What Secrets Are Nurses Keeping From the Rest of the World?

This article was republished with permission from SCRUBS Magazine.

Here’s a fun fact that most people don’t know about healthcare: Nurses see all, hear all and know all. We asked the nurses who follow our Facebook page to share some of their secrets and unbelievable nursing stories with us. We could hardly believe some of the things they had to say!


“Hospitals can’t really enforce visiting hours. One of the biggest lies out there.”
—Vicki L.

“Come to the dark side (pre-hospital emergency medicine) if you really want to learn about the sick and twisted side of the healthcare system.”
—Erin W.

“It’s the nurses [who] save the clinical clerks, interns and residents when they start in a new area.”
—Marg M.


Other nurses had an opinion on the times throughout the calendar year that patients should avoid getting injured and/or sick:


“We call summer ‘Julyurary.’ It can be so busy you feel as though it’s mid-winter. Plus, shark bites make it interesting.”
—Kim D.

“Really don’t get sick at Thanksgiving and Christmas!!”
—Suzanne S.

“It is also VERY TRUE about not wanting to get sick in July. Every nurse in a hospital knows this.”
—Cindy I

“And don’t have surgery just before the budget deadline!!”
—Nikki H.


One nurse shared her thoughts on how to identify doctors who will provide the best care:


“Always ask a nurse what they know about a surgeon before you use them. There is no better resource.”
—Cindy I.


And then there were the nurses who had some interesting thoughts on the special treatment received by the 1 percent of patients:


I would get a call from an administrator saying that ‘so-and-so is coming in for their diagnostic cath; be extra good to _____.’ I would respond, ‘Do you mean I have to treat this person differently than my other patients?’ I would usually get a sputtering, ‘Well, no, but…’ to which I would respond, ‘I treat every patient the same, no matter who they are. You can be assured that this person will be well cared for.’ That crap used to make me see red. Glad I’m not in management anymore.”
—Valerie D.

“VIPs expect the five-star hotel experience for the sprained wrist they get for patting themselves on the back.”
—Kim D.


It’s time to spill the beans, nurses. What other secrets are you keeping from us? Share your thoughts in a comment below!



This article was republished with permission from SCRUBS Magazine.

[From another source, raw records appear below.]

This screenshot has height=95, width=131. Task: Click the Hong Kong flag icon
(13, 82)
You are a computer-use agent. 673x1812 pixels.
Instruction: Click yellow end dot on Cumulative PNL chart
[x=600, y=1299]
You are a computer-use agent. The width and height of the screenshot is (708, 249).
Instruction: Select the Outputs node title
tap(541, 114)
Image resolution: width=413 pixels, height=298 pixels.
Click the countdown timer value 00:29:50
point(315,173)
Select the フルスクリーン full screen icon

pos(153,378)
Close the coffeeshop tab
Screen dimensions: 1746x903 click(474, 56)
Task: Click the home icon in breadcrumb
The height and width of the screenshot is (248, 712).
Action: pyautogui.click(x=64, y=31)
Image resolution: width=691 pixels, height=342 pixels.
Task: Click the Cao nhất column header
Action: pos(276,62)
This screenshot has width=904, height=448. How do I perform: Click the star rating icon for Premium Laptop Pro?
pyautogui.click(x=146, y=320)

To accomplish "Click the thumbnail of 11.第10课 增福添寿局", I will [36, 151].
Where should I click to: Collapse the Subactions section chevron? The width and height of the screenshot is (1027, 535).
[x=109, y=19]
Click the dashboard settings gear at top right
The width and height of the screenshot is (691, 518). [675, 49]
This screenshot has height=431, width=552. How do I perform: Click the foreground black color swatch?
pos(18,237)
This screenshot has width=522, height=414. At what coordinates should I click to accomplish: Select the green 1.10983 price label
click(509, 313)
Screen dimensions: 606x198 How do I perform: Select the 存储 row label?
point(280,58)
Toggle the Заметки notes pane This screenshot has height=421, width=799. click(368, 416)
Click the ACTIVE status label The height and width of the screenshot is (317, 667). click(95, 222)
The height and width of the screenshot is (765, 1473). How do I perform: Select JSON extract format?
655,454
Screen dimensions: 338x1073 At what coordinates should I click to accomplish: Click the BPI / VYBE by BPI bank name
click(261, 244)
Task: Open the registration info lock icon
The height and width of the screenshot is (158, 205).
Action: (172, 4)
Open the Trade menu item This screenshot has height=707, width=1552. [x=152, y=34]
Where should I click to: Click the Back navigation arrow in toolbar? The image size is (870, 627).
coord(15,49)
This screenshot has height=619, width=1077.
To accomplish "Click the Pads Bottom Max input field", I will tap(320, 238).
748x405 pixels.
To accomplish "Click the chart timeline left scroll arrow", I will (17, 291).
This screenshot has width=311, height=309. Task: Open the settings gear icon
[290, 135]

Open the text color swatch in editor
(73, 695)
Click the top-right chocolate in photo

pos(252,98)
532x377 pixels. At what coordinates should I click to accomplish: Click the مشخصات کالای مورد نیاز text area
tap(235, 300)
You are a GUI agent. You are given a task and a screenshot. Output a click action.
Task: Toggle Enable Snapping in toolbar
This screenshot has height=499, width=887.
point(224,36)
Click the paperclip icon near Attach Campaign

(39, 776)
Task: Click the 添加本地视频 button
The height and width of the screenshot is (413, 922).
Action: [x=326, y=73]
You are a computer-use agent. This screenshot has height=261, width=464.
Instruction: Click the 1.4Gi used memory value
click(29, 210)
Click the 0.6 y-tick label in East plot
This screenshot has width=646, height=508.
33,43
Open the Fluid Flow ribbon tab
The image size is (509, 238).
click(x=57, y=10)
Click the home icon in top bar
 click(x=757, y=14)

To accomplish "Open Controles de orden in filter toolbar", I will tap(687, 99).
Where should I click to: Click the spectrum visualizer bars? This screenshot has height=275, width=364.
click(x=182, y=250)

  1. I never till the truth to my wife if she ask anything during my duty due to unexpected task, crisis or critical situation

  2. Today we always hear about all the heroes of America, but you rarely ever hear about our nurses being the real heroes?
    Believe you me, we always hear about Policemen, Fire-Fighters, Military and Para-Medics and of course, the Doctors getting recognized as heroes, right? While, in fact, we already know many are heroes-BUT, did you know that nurses actually save more lives than many of these other professions?
    Yes, most nurses know that it is the “nurse” that are the real “UNSUNG HEROES OF TODAY”-Period! We need to start demanding the respect that we deserve and the pay that we definitely earn! Maybe then we will get the recognition that we deserve. Then, just maybe then, we will be included with the other professions, at some point, as one of the real “Unsung Heroes” of Humanity today… Thank-you!

  3. When doctors strongly urge a family to make a pt. DNR (Do Not Resusitate), they aren’t trying to be cold, unfeeling, or uncaring. They REALLY feel it’s in the patient’s best interests. Most family members don’t realize the harsh physicality of CPR; most elderly people will suffer one or more broken ribs, especially if they are underweight; some barely make it through and then get put on ventilators anyway. IF the loved one makes it through, then they will suffer with pain until they actually do die. If you’re 95, really, unless you’re in the best of shape, you don’t need to be a full code. Not to be cold, but it’s just practicality.

    • I agree. I work in a “nursing home”. Total census approximately 105 residents. 7 on hospice; 20 + the hospice are DNR. The rest are full codes. Some of them weigh as little as 100 pounds dripping wet. CPR = Crunch. One family changed doctors when the doctor brought up DNR; due to frequent bouts of aspiration pneumonia (resident was on pureed diet – family refused thickened liquids).

  4. Listen to your mother and always wear clean under wear. You would not believe the number of dirty drawers I have cut off people.